Jean-O-Types & Genotypes
“Jean-O-Types” & Genotypes
Oooooooooooooooooooooooooooooooooooooo! The other day I was on a walk with a friend and we stopped to look at a tree that was obviously getting a lot of attention from some sort of woodpecker. She asked a simple question, “do you know what kind of tree this is?”. I’m pretty sure there wasn’t too long of a pause, but for me there were thoughts firing off left and right inside of my head before I gave her my answer.
My first instinct was to say, “oooooh no, I don’t have any idea of what that tree is”. Then I had a flood of memories of my dad showing me different wood pieces in his carpentry shop, different logs in our woodpile and of him pointing out the various trees in our yard. He always encouraged me to touch them, smell them and to look closely at the patterns and textures before he would reveal their names. All of this was coursing through my brain in a matter of seconds before I said, “oooooh it’s an ash tree”.
Since that walk, I have been pondering what happened inside my head and how the name of that tree finally made its way to my lips. This simple question and answer were pretty miraculous to me and it showed me that perhaps some of the projects that I am beginning to get underway really are going to be attainable. Up until this recent "ash tree experience", I had pretty much convinced myself that since my brain injury many years ago it was impossible for me to remember and recall the names of things. I now realized that I had been defaulting to the crutch of “gee I don’t know” or deferring to others. Although I definitely do have actual recall issues, I now see that my brain is beginning to find ways to make this happen. I just need to give it the time to process the information in its own way and I think the key is going to be touching, smelling and looking. Oooooh my! Last week my idea of wanting to identify the plants and ecosystems of our yard seemed to be an almost insurmountable and paralyzing task, but now I see how possible it is as long as I engage all of my senses.

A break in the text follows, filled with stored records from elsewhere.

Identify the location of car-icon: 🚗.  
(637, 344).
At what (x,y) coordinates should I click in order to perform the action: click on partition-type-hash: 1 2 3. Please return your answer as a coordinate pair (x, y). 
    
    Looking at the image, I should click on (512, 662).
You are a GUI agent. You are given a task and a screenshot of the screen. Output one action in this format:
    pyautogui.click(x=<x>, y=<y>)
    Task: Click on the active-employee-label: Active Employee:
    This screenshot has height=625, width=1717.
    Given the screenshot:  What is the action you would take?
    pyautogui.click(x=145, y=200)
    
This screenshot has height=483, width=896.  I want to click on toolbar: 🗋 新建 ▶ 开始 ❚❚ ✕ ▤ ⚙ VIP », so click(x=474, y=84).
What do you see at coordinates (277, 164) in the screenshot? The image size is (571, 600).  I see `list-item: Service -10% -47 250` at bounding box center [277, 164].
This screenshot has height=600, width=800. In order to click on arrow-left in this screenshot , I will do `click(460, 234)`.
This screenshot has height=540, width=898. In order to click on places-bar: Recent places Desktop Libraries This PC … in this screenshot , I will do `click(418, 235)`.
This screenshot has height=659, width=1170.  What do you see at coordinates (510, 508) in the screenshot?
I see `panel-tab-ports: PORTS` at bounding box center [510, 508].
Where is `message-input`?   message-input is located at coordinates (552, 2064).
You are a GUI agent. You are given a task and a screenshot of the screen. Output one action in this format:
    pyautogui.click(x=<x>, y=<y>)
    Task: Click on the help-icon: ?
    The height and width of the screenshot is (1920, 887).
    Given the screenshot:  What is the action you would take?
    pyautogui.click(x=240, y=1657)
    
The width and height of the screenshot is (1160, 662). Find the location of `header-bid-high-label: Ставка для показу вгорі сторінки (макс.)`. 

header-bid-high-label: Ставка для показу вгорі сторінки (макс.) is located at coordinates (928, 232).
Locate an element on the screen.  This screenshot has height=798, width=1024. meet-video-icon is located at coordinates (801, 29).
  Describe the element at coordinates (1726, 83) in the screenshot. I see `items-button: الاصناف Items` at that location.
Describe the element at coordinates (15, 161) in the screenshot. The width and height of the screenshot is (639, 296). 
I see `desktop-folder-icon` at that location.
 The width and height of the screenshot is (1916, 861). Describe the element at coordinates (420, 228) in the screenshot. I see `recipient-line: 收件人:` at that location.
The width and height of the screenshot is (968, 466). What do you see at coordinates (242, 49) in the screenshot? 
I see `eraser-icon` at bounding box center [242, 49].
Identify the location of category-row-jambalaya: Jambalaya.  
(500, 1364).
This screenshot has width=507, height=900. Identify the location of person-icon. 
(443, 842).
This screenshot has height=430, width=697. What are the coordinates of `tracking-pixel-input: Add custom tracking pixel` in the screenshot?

By being able to identify the tree that we were looking at, we realized that not only that single ash tree, but also several others in the same area seem to be rife with some sort of Ash Borer, which is what the woodpeckers were after. Determining whether or not these trees are invested with the devastating Emerald Ash Borer is going to have to be left to folks with more expertise like those in our local conservation commission or the UConn Extension, but at least we noticed this and we can report it. Boy oooooh boy is it important to know what is around you and what should and should not be there. This experience has reaffirmed to me just how important it is that I really get to know the individual plants and ecosystems that are at work in our yard.
This brings me to plant genotypes. I had never even thought of genotypes, plant, animal or human until fairly recently when I started hanging out at meetings with folks who know about such things. In a nutshell, “genotype” refers to the genetic makeup of an organism and it describes it’s complete set of genes. I know a few people who have embraced the “23andMe movement” to learn more about their own genetic makeup and I can sort of get that, but do I really need to know the exact genetic makeup of the plants in our yard? Well it appears that it is pretty useful knowledge. Luckily, we don’t need to order thousands of mail in genetic tests, all we have to do is look around.
The easiest example is something I have experienced myself and it goes something like this: buy an Echinacea(Eastern purple coneflower) plant, plant it, it grows for a month or two or maybe a full year and then it is never to be seen again even though it is a perennial. Versus, find locally growing Echinacea that has been thriving for years, collect the seed and then germinate and grow your own plants that live happily ever after in your yard. The difference? Often the plants that we buy are not of the genotype that can live in our specific growing area. They are Echinacea, but they are of a genotype that thrives further north or south from where we live, which is why they rarely survive for more than one growing season. If you are not of the mindset to collect your own seed and then germinate it, no worries just take the time to find people who do pay attention to things like this like local seed companies and native plant centers and sellers. Locally for me, The Hudson Valley Seed Company is a great source for seeds and the Native Plant Center at Westchester Community College is a great source for plants whose genotypes work in my planting zone. Happy plant hunting, spring is on the way. Oooooh yeah!